Re: [PATCH v5] platform/x86/lenovo: Add Yoga Book 9 keyboard dock detection driver

From: johannes . goede

Date: Mon Jun 08 2026 - 12:29:01 EST


Hi Dave,

On 8-Jun-26 14:52, Dave Carey wrote:
> On 08-Jun-26 11:13, Hans de Goede wrote:
>> Dave, I see that your "[PATCH v5] platform/x86/lenovo: Add Yoga Book 9 keyboard
>> dock detection driver" patch also uses a DMI match, is that necessary ?
>>
>> If we need the DMI match because the GUID is not unique enough, then we might
>> just as well add this functionality here as this patch is doing ...
>
> Yes, the DMI match is necessary, specifically for the block GUID
> (E7F300FA, LENOVO_FEATURE_STATUS_DATA). This is a generic Lenovo feature
> query interface that may appear on other Lenovo machines for unrelated
> purposes. Both GUIDs live under a PNP0C14 device with _UID "GMZN" on
> this machine, which is firmware-specific, but the WMI core matches by
> GUID alone — not by parent device UID. Without the DMI guard the block
> driver could bind on unrelated hardware and misinterpret WQAF's return
> value as a BKBD field.
>
> The event GUID (806BD2A2, LENOVO_BTKBD_EVENT) is named specifically for
> Bluetooth keyboard events in the BMOF and is likely unique to BT keyboard
> dock hardware, but keeping the DMI guard on both drivers is the safe choice
> given we can't easily verify all Lenovo platforms.
>
>> I do wonder since this seems to emit TP_HKEY_EV_TABLET_CHANGED thinkpad_acpi
>> events if the existing thinkpad_acpi support does not already provide working
>> SW_TABLET_MODE input ?
>>
>> If it does then also having the WMI driver emit SW_TABLET_MODE events seems
>> to be undesirable duplicate functionality.
>
> Tested: no overlap. On the YB9 the existing SW_TABLET_MODE source is
> lenovo-ymc (not thinkpad_acpi).

Hmm, interesting not having thinkpad_acpi on a (non ThinkPad) Yoga makes
sense. Let me double check if this driver really is duplicate with
the thinkpad_acpi patch from pit:

https://patchwork.kernel.org/project/platform-driver-x86/patch/20260419102724.91451-1-pithenrich2d@xxxxxxxxx/

Ok, I should have looked closer, that one if for a "ThinkPad X1 Fold 16 Gen 1"
and yours is for the "Yoga Book 9" so I was mistaken that these drivers are
duplicate, we will need both, my bad.

That does bring the question if we want to unify the userspace interface,
but the 2 setups seem to be different enough that having a single unified
userspace interface also seems unnecessary.

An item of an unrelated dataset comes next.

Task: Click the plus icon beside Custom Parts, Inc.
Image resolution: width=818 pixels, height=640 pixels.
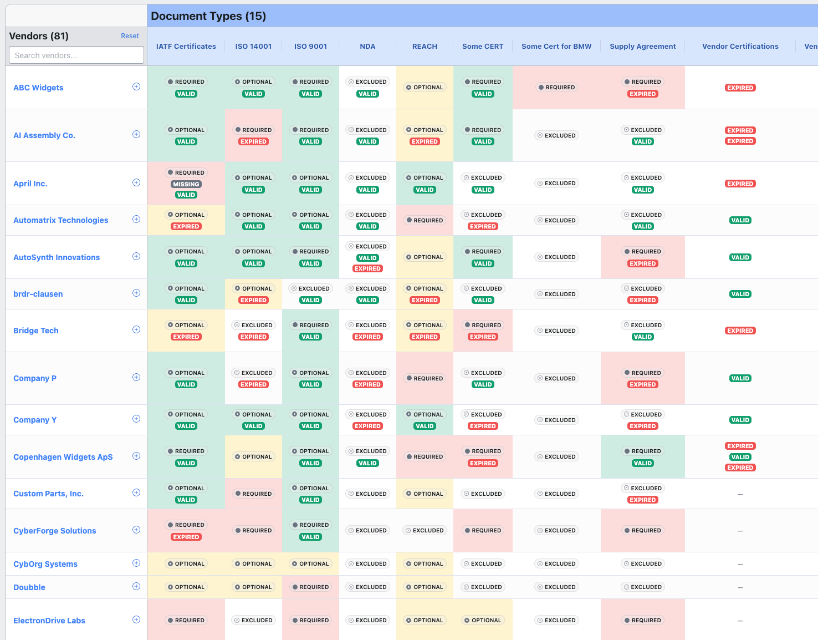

The yoga book 9 has a keyboard which as your driver reports can either
cover the bottom or top half of the bottom screen, where as the
"ThinkPad X1 Fold 16 Gen 1" has a keyboard trackpad combo which covers
the whole bottom screen (*) when attached to the screen.

*) bottom screen half as it is a single big screen

> The YMC driver tracks hinge/orientation
> modes (clamshell=0, tent/tablet/stand=1) — it does not track BT keyboard
> attachment state. I ran evtest on both the lenovo-ymc and yb9-kbdock input
> devices while detaching and reattaching the keyboard: lenovo-ymc did not
> fire at all; only yb9-kbdock emitted SW_TABLET_MODE events. There is no
> duplicate functionality.

Hmm, so lenovo-ymc does load and create a /dev/input/event# nodes with
a SW_TABLET_MODE switch reported as being present ?

That is a problem because for switches unlike keys the mere presence
of them has meaning. E.g GNOME will read the SW_TABLET_MODE switch
value at GNOME start and use that to decide if it should start in tablet
or regular=clamshell/desktop mode. So the mere presence of a SW_* style
evdev node can cause behavior changes.

And userspace really does not expect there to be 2 evdev nodes which
both report SW_TABLET_MODE. So I think we need a patch to the lenovo-ymc
driver to exit probe() early (with return 0) when loading on the
yoga book 9 to avoid there being 2 SW_TABLET_MODE reporting input devices.